*WHAT IS BEING ASKED*
Pictures are to be left out; every line from the one that holds "This screenshot has width=786, height=590." to the end of the data is to be retyped exactly.
┄┄┄┄┄┄
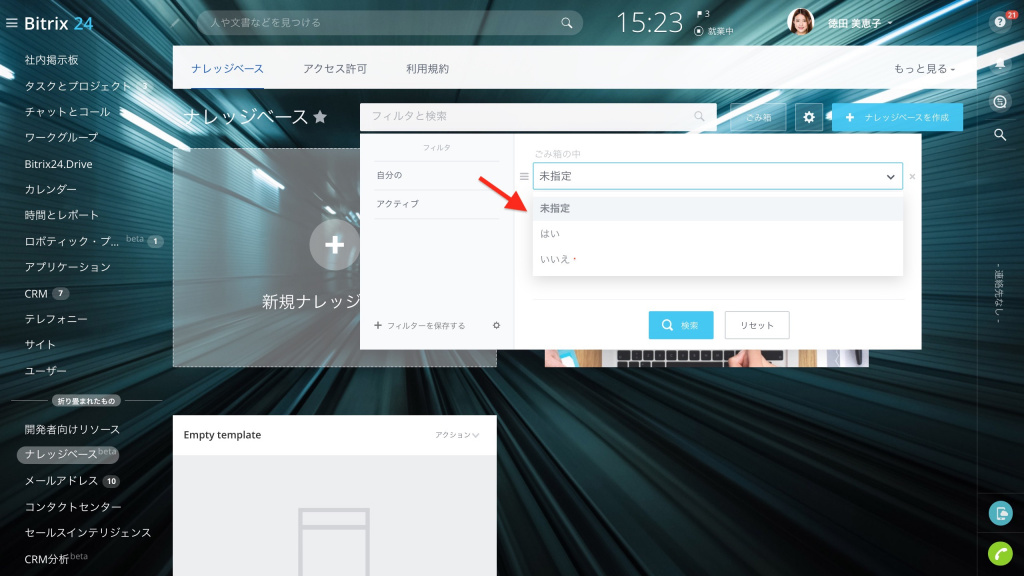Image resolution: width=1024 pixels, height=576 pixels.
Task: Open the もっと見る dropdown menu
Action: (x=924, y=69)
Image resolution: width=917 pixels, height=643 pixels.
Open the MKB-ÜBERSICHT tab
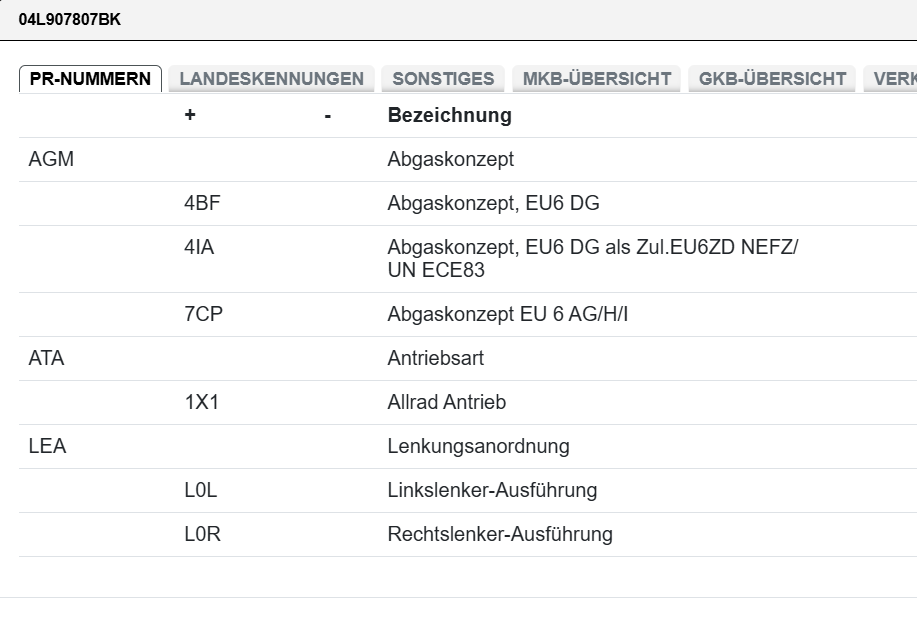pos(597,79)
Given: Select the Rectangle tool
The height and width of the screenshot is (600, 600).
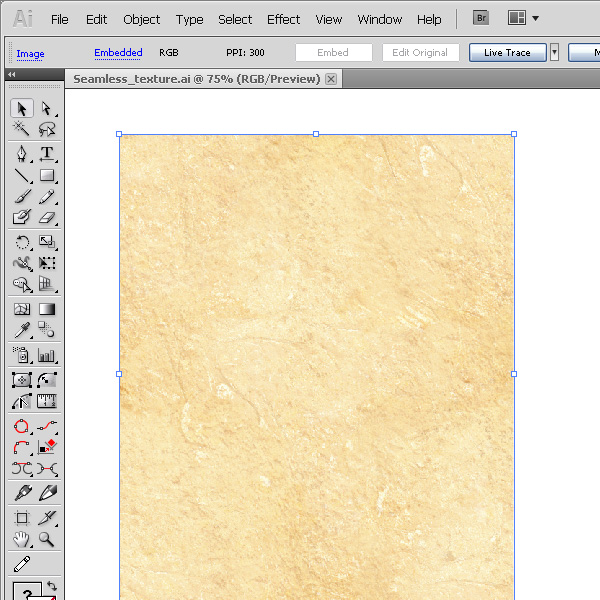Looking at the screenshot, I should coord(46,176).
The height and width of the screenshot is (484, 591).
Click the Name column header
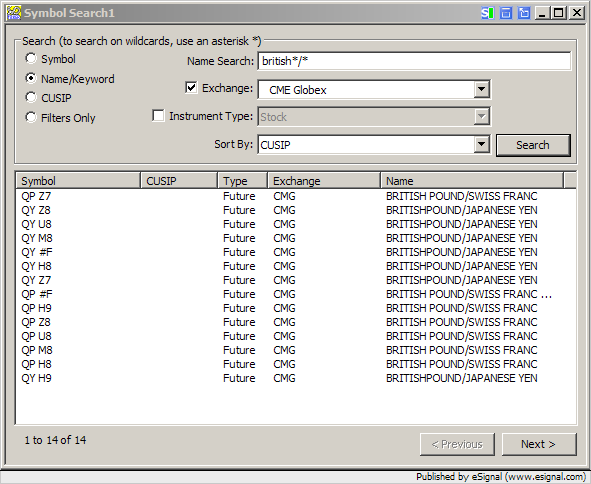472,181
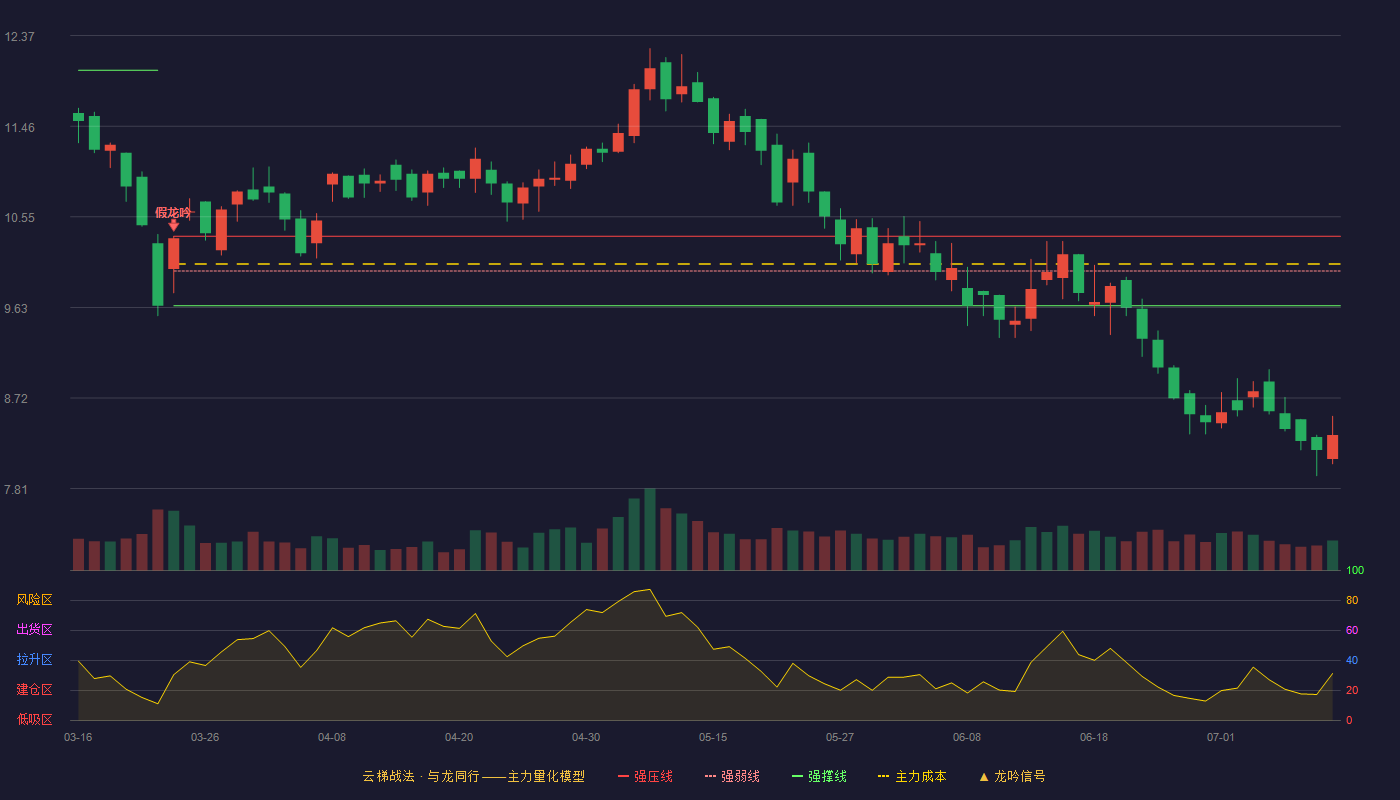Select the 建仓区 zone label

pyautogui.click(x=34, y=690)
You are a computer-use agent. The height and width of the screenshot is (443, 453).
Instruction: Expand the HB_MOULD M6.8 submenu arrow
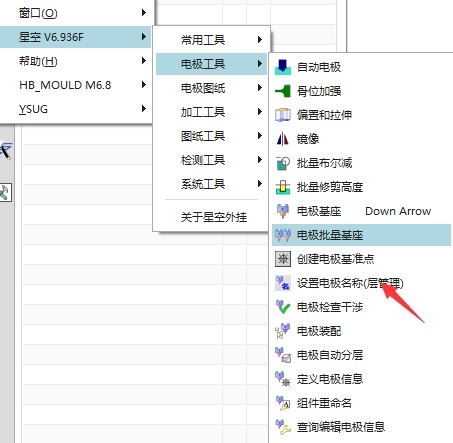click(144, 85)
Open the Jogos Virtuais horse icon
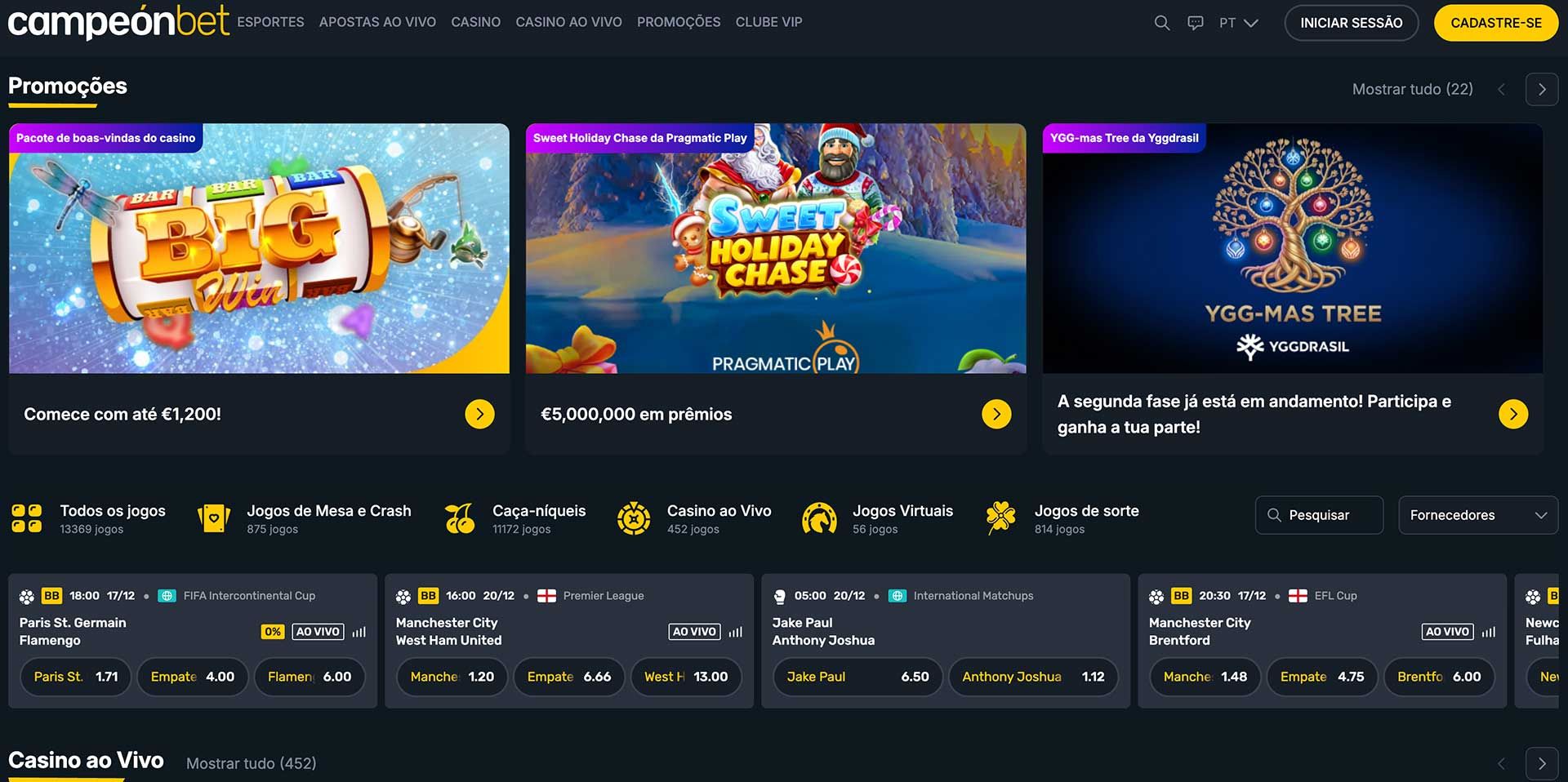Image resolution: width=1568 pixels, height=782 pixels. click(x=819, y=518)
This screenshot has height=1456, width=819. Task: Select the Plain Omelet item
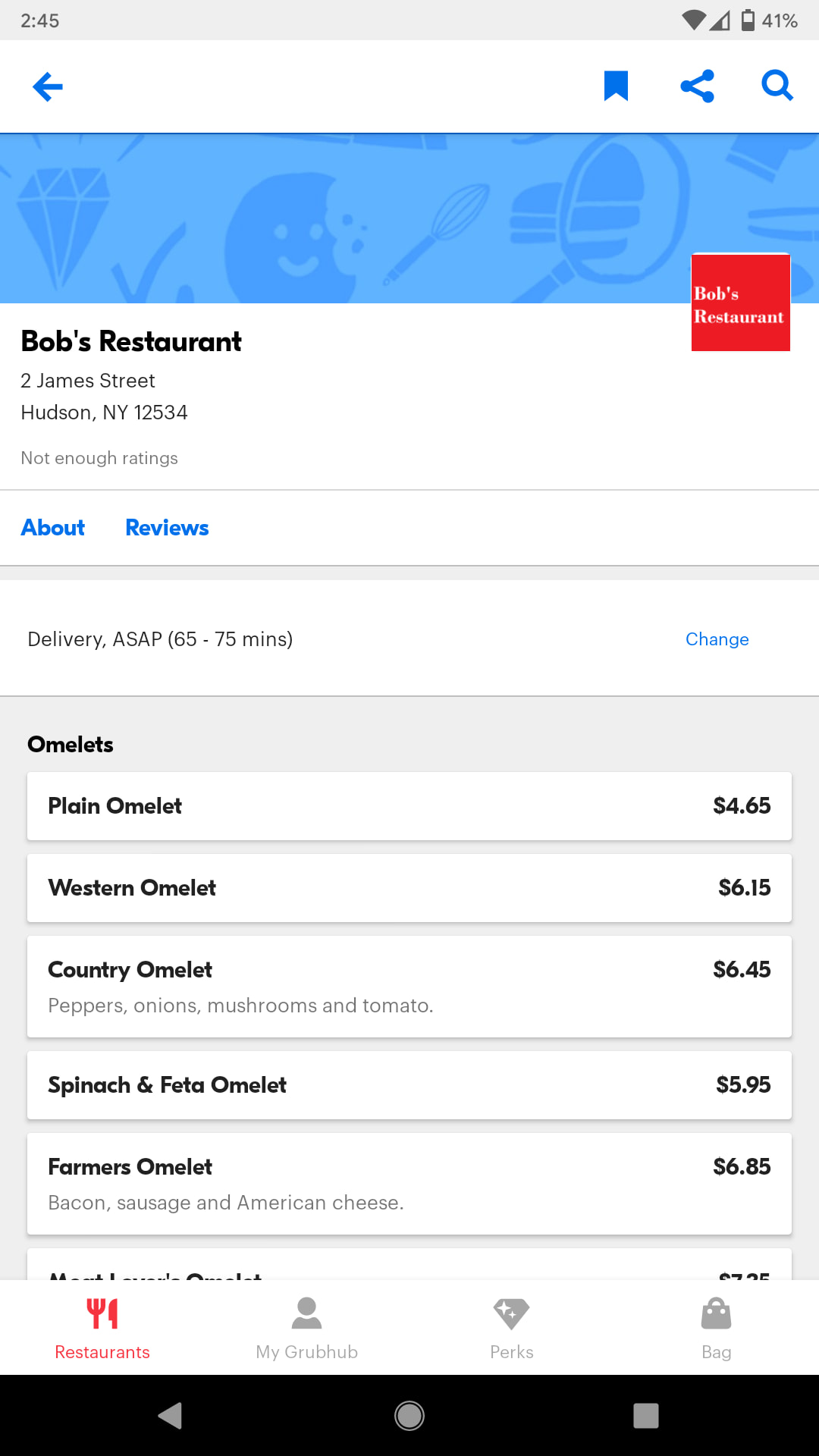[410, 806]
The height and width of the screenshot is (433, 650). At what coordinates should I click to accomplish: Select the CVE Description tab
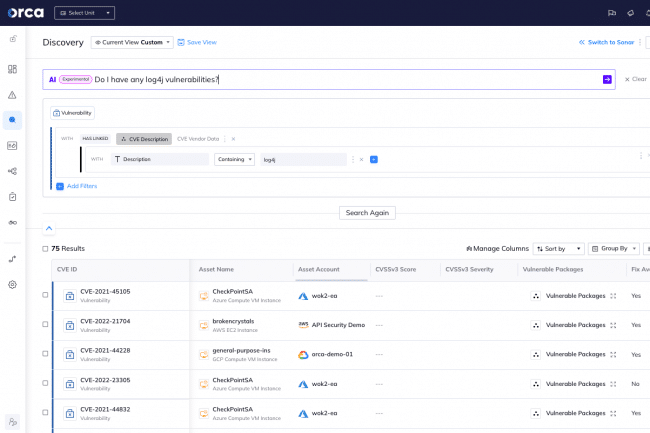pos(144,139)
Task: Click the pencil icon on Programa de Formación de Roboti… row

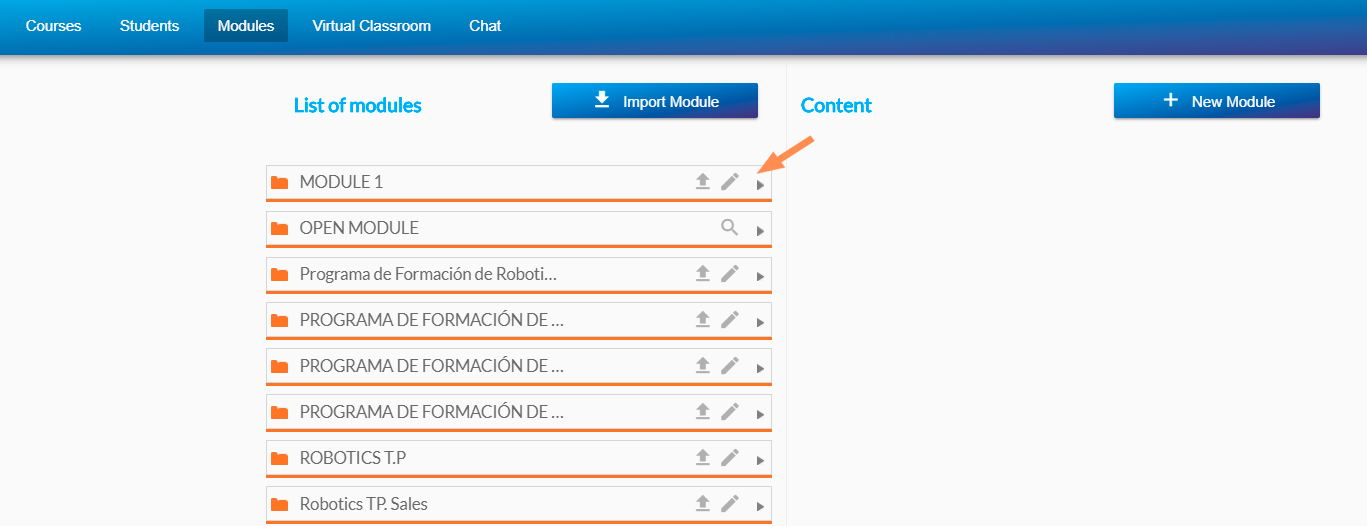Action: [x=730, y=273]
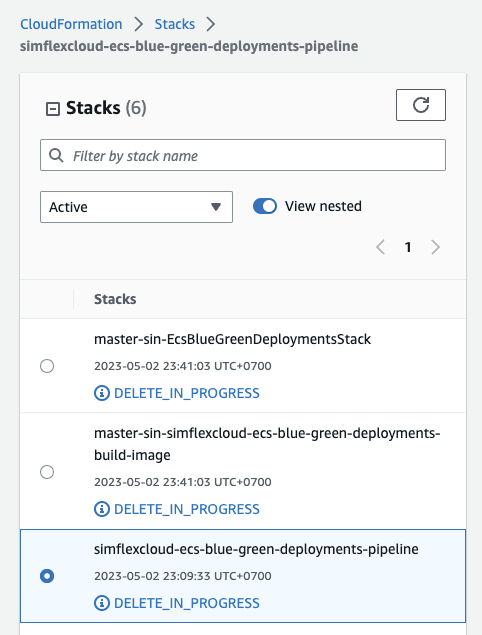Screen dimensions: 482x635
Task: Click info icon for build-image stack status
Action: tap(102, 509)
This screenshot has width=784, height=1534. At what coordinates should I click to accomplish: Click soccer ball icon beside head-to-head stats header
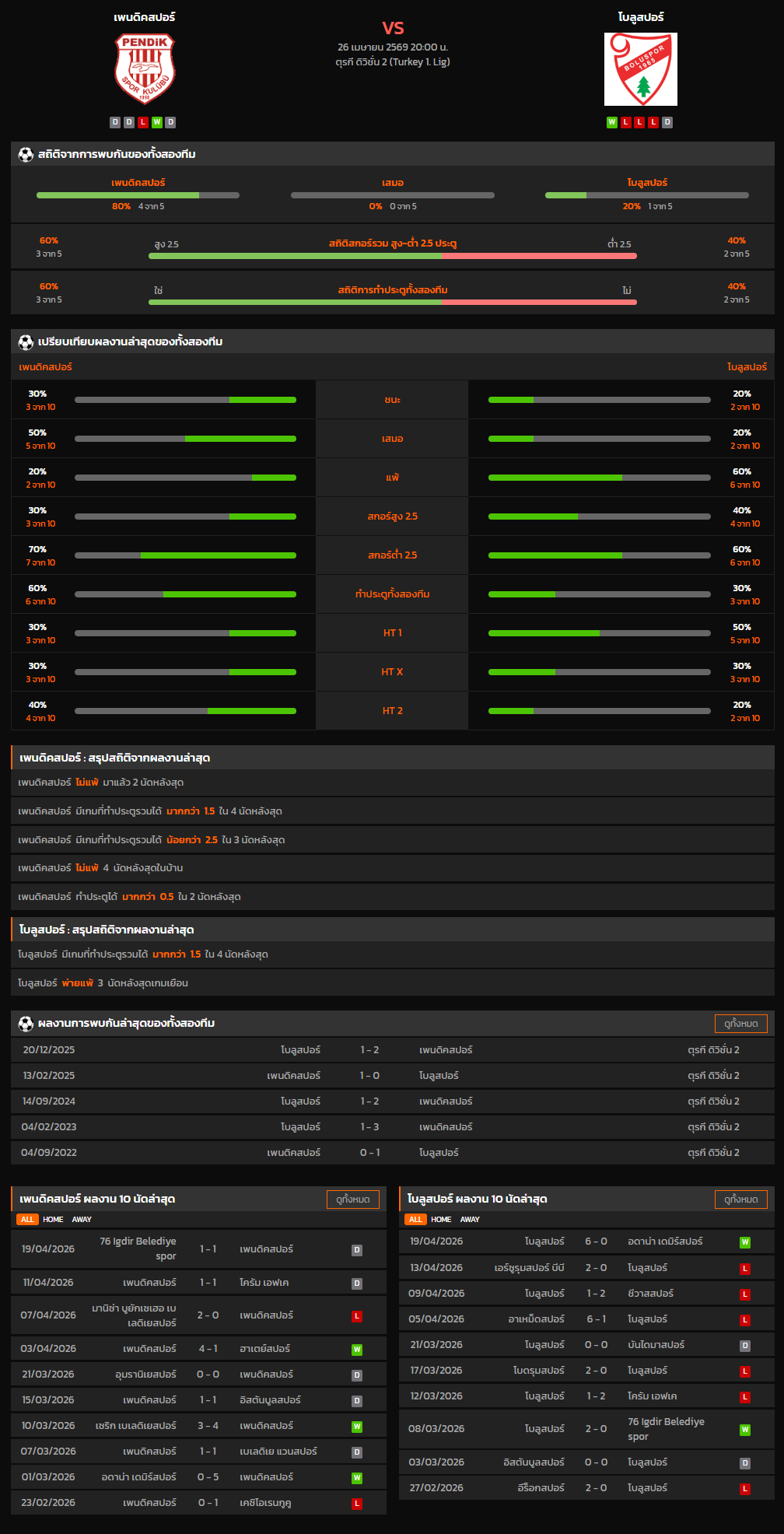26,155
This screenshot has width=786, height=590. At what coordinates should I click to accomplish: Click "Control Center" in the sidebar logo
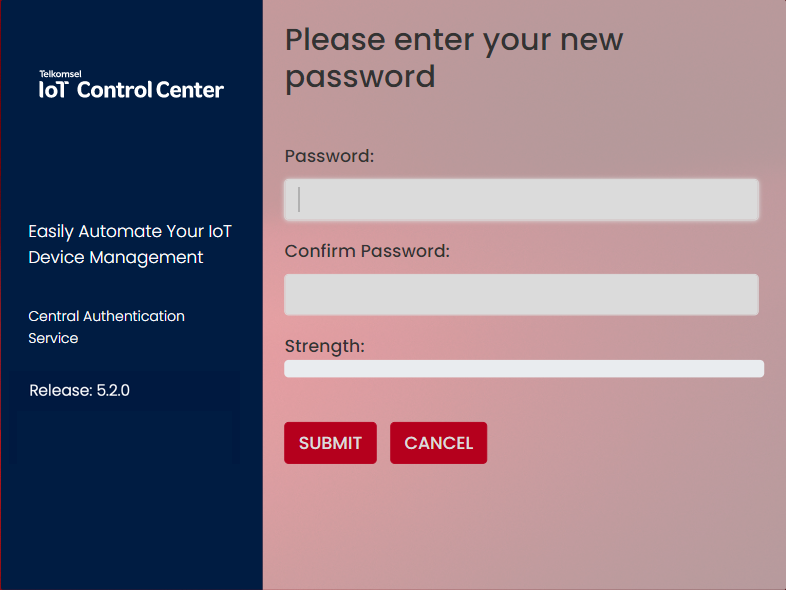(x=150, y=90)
┄┄┄┄┄┄
*EXERCISE SOLUTION*
This screenshot has width=786, height=590. At what coordinates should I click to accomplish: Click "Control Center" in the sidebar logo
(x=150, y=90)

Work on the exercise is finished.